Formar sem atrasar a árvore
Construa eixo ou vaso arejado conforme vigor e escala, com ângulos resistentes. Pode moderadamente no inverno e corrija ramos vigorosos no verão sem retirar toda a madeira frutífera.
Malus domestica 'Vermelhinha de Monchique' · Rosaceae
Macieira regional associada a Monchique, de maçã globosa verde-amarelada e vermelha, tardia e com floração prolongada no ensaio do INIAV.

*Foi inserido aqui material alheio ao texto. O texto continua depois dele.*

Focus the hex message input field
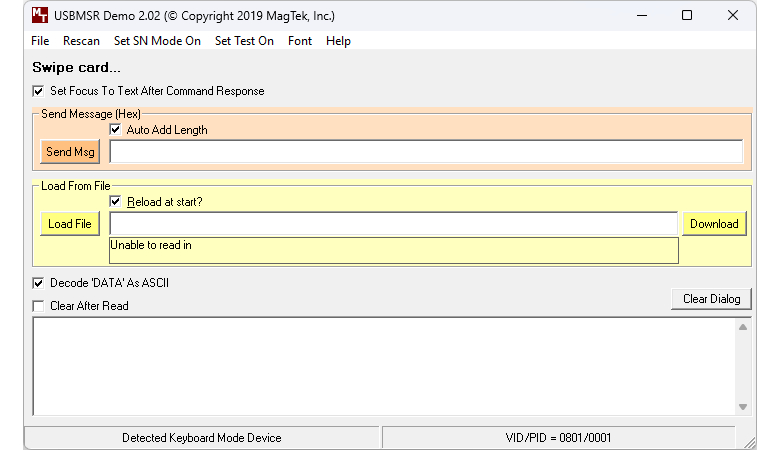780x450 pixels. [426, 152]
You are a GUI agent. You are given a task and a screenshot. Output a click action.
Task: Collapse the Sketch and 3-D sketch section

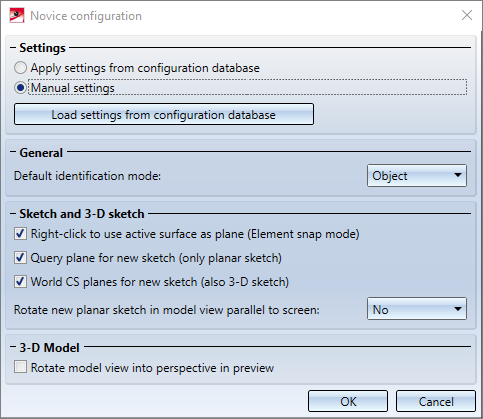[13, 213]
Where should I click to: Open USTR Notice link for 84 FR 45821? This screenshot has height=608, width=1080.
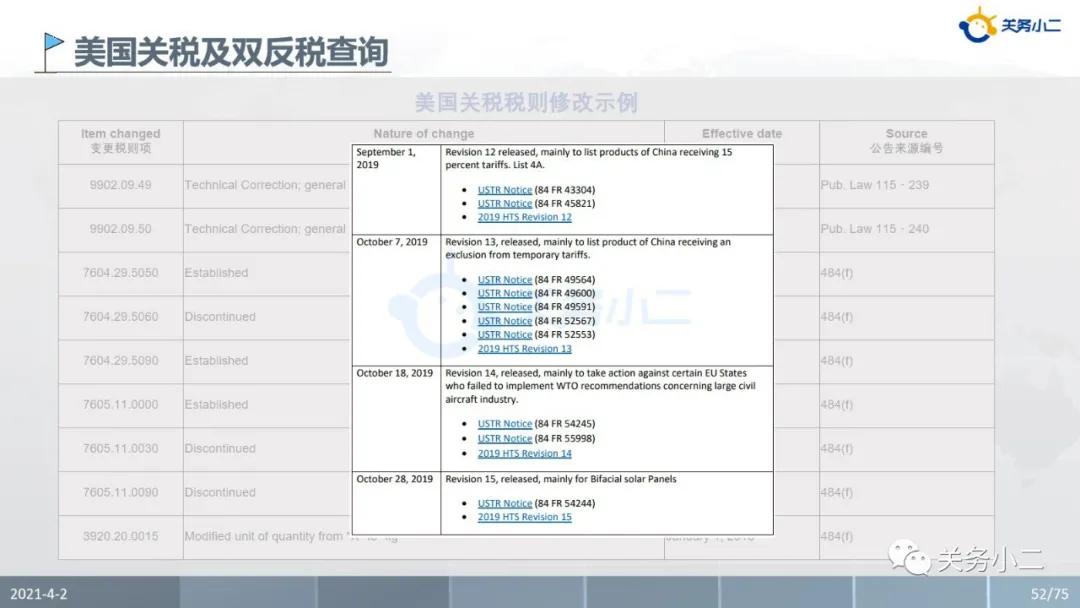[504, 204]
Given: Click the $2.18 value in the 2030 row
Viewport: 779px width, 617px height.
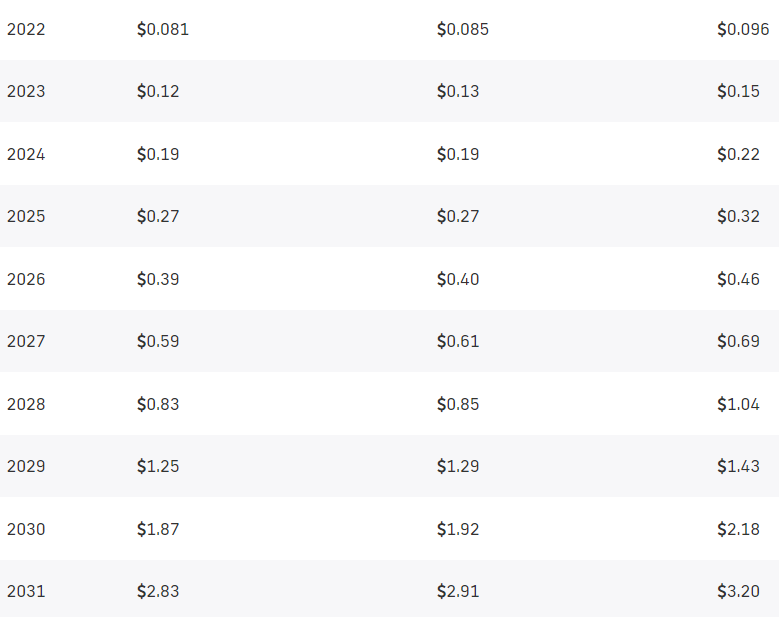Looking at the screenshot, I should pos(738,530).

Do início ao estabelecimento
O INIAV descreve fruto globoso com fundo verde-amarelado e coloração superior vermelha; o nome regional deve acompanhar sempre a origem do material. Compre árvore enxertada com cultivar, porta-enxerto, fornecedor e lote identificados; uma semente não conserva fielmente a variedade.
No Sul, procure cota que acumule frio e modere noites quentes; evite litoral de baixo frio, água salina e exposição que provoque escaldão. Confirme profundidade, drenagem, calcário, disponibilidade de água, vigor desejado e histórico de Rosaceae antes de escolher o porta-enxerto.
Plante fora de solo encharcado ou gelado, abrindo uma cova mais larga que as raízes. Mantenha a união de enxertia acima do solo, regue para assentar, coloque tutor sem estrangular e cubra sem encostar ao tronco.
Em Alcobaça a floração decorreu em média de 12 de abril a 11 de maio, cerca de 30 dias; confirme localmente porque Monchique tem gradientes altitudinais fortes. Não use apenas o nome da época: confirme sobreposição local de floração e compatibilidade genética com material identificado.
Janelas nacionais
Estas são janelas de referência. Atrase com geada e altitude; antecipe em encostas quentes e zonas costeiras suaves.
Depois de plantar
Construa eixo ou vaso arejado conforme vigor e escala, com ângulos resistentes. Pode moderadamente no inverno e corrija ramos vigorosos no verão sem retirar toda a madeira frutífera.
Regue profundamente no estabelecimento e do vingamento ao enchimento do fruto, evitando alternância seca–excesso. Baseie a fertilização em análise e monde quando uma carga excessiva comprometer calibre ou retorno floral.
O INIAV coloca a maturação entre meados de setembro e início de outubro. Colha por cor de fundo, sabor e sementes, protegendo o lado exposto de escaldão. Registe floração, maturação, sanidade, origem do enxerto e resposta ao microclima; estes dados são essenciais porque a evidência disponível vem de coleções e territórios específicos.
Diagnóstico antes de tratar
| Problema | Como reconhecer | Primeira resposta |
|---|---|---|
| Baixo frio e escaldão | Abrolhamento irregular, floração dispersa, pouco vingamento e manchas castanhas no lado do fruto exposto ao sol. | Reservar cotas frescas, manter água e folha protetora sem fechar a copa e registar horas de frio e temperaturas do fruto antes de expandir a plantação. |
| Fogo-bacteriano | Flores e lançamentos escurecem como queimados, pontas curvam em cajado e pode surgir exsudado. | Não transportar nem enxertar material suspeito; isolar a ocorrência, evitar cortes sem orientação e contactar os serviços fitossanitários para diagnóstico e medidas aplicáveis. |
| Perda de identidade ou incompatibilidade | Etiqueta ausente, fruto e época não coincidem, surgem ladrões abaixo da enxertia ou a união engrossa e enfraquece. | Remover ladrões rente à origem, conservar registos e não renomear por semelhança; confirmar cultivar e combinação de enxertia junto do fornecedor ou coleção de referência. |
A associação a Monchique não permite generalizar a adaptação a todo o Algarve. Cota, frio acumulado, exposição e água podem inverter a recomendação a poucos quilómetros.